# What is needed
Look through the listing below and report the lines that have the word "Sciences" in them.

# Provided records
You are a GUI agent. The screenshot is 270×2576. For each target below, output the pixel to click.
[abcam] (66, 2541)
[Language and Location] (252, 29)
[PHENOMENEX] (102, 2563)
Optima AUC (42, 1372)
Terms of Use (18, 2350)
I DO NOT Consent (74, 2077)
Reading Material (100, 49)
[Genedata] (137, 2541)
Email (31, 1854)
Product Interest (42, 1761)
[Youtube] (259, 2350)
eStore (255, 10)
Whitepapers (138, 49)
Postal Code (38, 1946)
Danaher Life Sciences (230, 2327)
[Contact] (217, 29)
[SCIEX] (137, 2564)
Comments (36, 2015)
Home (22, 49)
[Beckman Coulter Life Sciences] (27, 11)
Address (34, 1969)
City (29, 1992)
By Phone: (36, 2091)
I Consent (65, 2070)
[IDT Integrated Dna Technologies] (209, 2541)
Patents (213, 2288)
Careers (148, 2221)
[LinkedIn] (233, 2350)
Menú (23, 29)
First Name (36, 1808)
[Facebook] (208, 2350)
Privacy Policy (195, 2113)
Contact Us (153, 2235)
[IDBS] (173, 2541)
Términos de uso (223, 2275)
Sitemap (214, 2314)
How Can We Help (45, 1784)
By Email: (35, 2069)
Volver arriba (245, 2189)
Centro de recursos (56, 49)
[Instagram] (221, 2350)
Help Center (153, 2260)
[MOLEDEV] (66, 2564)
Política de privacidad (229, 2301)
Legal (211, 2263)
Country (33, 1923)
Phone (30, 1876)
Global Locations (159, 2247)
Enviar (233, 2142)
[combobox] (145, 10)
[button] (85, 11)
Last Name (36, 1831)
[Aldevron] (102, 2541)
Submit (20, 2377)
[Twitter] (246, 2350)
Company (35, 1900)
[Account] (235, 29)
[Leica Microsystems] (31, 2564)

# Task result
Danaher Life Sciences (230, 2327)
[Beckman Coulter Life Sciences] (27, 11)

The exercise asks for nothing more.